The thing about so much of early erotic films — particularly the work of Joe Sarno, who directed and wrote this — is how so many of the stories end in sheer despair. Is that the square-up reel hanging like the Sword of Damocles hung by a thread over the lovemaking so that we feel morally superior by the end of our voyeurism?
Inside a New York apartment building lives divorced rich mother Fletcher (Melissa Ford, The Roommate) and her shy daughter Wendy (Gretchen Rudolph, My Body Hungers), who ends up at one of those swinging free love parties that I am certain only exist in Joe Sarno movies, one where Barbara introduces her to a sordid world of sin, all to somehow steal money from Pam’s mom, thanks to the schemes of Billy, who says that he’s an artist, but I think he’s some kind of asshole. Yet Billy falls for mom, while Hank, a sadist who Wendy keeps blowing off, starts to grow enraged.
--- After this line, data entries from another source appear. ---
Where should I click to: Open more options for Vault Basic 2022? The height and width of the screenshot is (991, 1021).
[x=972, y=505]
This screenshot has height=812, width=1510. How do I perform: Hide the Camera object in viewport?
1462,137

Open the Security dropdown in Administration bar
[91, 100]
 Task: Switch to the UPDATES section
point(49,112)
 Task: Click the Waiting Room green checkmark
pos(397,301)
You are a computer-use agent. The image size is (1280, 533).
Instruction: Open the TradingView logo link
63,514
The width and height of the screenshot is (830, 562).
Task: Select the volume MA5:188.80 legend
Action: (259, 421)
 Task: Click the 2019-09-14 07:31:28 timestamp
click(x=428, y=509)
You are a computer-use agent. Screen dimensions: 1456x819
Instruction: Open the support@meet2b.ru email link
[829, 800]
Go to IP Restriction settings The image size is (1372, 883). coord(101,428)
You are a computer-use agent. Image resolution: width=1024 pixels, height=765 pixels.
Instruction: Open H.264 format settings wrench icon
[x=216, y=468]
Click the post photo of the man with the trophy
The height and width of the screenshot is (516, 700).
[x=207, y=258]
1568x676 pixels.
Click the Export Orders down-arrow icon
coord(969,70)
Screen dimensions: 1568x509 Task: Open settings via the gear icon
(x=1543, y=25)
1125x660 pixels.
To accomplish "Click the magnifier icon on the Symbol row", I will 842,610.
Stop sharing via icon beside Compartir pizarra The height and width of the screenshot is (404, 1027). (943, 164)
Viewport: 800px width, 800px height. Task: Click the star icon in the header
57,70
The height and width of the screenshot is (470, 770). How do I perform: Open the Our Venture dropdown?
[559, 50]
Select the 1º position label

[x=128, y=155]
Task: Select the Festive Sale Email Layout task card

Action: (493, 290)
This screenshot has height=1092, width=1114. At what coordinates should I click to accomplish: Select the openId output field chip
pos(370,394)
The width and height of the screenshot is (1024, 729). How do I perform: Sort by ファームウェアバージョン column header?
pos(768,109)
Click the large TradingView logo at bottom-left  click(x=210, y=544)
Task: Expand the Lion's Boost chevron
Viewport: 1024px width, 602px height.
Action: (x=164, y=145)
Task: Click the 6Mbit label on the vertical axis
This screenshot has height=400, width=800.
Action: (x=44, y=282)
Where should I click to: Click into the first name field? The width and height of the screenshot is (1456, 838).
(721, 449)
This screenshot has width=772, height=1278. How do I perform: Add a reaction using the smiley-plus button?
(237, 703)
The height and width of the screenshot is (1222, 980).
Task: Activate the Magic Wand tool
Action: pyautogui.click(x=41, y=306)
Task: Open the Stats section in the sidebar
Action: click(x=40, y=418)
Angelique Pettyjohn, The Mad Doctor of Blood Island) is also in this black and white film, a movie that seems where everyone wants something — love, sex, money — and everyone fails at finding it.
This is another example of films that Cannon would bring to America, get into art theaters and make a quick buck. More than a few years later, it would become the Cannon we know and love, but everyone starts somewhere.